● **TASK TO CARRY OUT**
Duplicate the lines of the material below, starting at the line that contains "Internațional (120, 774)" and ending after the line that contains "[Print this page] (702, 108)".

● **Excerpt from a dataset**
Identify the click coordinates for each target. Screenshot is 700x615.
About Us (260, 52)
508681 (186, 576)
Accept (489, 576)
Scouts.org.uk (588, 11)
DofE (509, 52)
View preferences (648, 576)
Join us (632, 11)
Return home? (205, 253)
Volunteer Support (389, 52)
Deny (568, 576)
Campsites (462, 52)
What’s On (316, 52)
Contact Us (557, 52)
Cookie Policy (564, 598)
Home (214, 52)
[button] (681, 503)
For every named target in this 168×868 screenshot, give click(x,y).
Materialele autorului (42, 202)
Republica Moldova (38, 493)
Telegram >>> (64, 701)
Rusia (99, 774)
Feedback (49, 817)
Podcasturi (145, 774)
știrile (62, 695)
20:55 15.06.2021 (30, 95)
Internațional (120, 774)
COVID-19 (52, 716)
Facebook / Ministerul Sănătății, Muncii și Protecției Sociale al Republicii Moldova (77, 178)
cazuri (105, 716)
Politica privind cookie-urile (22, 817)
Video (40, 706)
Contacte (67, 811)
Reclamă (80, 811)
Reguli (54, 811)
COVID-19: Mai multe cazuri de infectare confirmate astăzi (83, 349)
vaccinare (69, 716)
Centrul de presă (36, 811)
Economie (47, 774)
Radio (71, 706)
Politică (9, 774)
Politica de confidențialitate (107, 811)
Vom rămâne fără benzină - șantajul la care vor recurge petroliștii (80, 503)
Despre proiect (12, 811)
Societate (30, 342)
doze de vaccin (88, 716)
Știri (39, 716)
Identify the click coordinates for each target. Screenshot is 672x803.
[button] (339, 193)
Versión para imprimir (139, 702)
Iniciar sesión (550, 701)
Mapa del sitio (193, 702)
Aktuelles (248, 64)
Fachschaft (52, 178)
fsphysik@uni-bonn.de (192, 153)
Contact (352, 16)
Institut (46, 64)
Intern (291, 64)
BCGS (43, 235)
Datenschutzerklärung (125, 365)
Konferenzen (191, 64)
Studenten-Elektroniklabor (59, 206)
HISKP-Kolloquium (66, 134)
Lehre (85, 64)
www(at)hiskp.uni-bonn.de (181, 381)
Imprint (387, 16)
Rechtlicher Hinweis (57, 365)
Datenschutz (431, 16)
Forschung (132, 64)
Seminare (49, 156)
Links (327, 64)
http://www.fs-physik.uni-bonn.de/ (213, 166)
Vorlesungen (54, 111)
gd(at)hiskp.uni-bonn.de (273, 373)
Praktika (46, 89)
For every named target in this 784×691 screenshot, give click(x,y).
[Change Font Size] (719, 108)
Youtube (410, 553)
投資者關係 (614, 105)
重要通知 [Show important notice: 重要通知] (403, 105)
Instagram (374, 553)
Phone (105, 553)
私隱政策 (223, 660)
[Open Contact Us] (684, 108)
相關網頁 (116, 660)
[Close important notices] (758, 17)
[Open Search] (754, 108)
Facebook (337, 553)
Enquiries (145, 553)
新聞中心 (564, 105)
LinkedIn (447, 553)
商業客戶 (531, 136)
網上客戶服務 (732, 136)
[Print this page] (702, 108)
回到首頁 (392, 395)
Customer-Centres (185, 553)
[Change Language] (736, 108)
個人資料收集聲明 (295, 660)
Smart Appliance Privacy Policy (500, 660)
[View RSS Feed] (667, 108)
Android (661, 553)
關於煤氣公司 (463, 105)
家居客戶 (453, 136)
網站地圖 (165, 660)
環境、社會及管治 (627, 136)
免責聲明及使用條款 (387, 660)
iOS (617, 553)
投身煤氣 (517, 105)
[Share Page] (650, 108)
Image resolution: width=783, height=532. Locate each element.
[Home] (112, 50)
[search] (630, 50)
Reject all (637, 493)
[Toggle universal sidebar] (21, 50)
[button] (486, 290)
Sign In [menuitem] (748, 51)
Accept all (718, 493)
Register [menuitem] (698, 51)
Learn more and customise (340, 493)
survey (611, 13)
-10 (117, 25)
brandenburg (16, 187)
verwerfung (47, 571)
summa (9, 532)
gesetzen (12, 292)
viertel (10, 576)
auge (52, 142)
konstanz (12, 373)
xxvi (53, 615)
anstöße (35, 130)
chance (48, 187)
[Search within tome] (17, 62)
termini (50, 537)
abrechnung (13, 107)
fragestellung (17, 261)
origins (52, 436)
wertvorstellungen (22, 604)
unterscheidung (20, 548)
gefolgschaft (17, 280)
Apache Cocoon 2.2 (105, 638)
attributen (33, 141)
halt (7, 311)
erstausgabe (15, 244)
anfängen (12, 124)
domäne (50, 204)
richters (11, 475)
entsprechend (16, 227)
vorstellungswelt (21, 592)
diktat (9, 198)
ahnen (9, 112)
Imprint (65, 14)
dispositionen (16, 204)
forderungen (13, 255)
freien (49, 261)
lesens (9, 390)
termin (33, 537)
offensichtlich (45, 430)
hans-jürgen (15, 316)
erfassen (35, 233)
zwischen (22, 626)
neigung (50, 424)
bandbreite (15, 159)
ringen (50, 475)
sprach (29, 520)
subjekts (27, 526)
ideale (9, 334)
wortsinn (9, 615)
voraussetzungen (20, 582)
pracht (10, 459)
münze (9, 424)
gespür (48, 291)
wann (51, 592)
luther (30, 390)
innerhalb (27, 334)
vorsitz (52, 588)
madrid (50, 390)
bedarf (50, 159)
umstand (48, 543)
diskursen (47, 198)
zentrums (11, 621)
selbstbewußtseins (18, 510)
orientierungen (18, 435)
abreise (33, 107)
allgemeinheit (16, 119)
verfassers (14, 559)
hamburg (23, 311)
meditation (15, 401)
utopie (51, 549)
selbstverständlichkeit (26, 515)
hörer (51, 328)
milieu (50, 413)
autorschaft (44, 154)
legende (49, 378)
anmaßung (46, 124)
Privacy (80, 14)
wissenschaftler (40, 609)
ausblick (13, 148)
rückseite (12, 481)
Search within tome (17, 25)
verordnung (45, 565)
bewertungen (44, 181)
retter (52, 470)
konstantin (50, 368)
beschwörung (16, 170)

● **RIGHT ANSWER**
Internațional (120, 774)
COVID-19 (52, 716)
Facebook / Ministerul Sănătății, Muncii și Protecției Sociale al Republicii Moldova (77, 178)
cazuri (105, 716)
Politica privind cookie-urile (22, 817)
Video (40, 706)
Contacte (67, 811)
Reclamă (80, 811)
Reguli (54, 811)
COVID-19: Mai multe cazuri de infectare confirmate astăzi (83, 349)
vaccinare (69, 716)
Centrul de presă (36, 811)
Economie (47, 774)
Radio (71, 706)
Politică (9, 774)
Politica de confidențialitate (107, 811)
Vom rămâne fără benzină - șantajul la care vor recurge petroliștii (80, 503)
Despre proiect (12, 811)
Societate (30, 342)
doze de vaccin (88, 716)
Știri (39, 716)
Identify the click coordinates for each target. Screenshot is 672x803.
[button] (339, 193)
Versión para imprimir (139, 702)
Iniciar sesión (550, 701)
Mapa del sitio (193, 702)
Aktuelles (248, 64)
Fachschaft (52, 178)
fsphysik@uni-bonn.de (192, 153)
Contact (352, 16)
Institut (46, 64)
Intern (291, 64)
BCGS (43, 235)
Datenschutzerklärung (125, 365)
Konferenzen (191, 64)
Studenten-Elektroniklabor (59, 206)
HISKP-Kolloquium (66, 134)
Lehre (85, 64)
www(at)hiskp.uni-bonn.de (181, 381)
Imprint (387, 16)
Rechtlicher Hinweis (57, 365)
Datenschutz (431, 16)
Forschung (132, 64)
Seminare (49, 156)
Links (327, 64)
http://www.fs-physik.uni-bonn.de/ (213, 166)
Vorlesungen (54, 111)
gd(at)hiskp.uni-bonn.de (273, 373)
Praktika (46, 89)
For every named target in this 784×691 screenshot, give click(x,y).
[Change Font Size] (719, 108)
Youtube (410, 553)
投資者關係 (614, 105)
重要通知 [Show important notice: 重要通知] (403, 105)
Instagram (374, 553)
Phone (105, 553)
私隱政策 (223, 660)
[Open Contact Us] (684, 108)
相關網頁 (116, 660)
[Close important notices] (758, 17)
[Open Search] (754, 108)
Facebook (337, 553)
Enquiries (145, 553)
新聞中心 (564, 105)
LinkedIn (447, 553)
商業客戶 (531, 136)
網上客戶服務 (732, 136)
[Print this page] (702, 108)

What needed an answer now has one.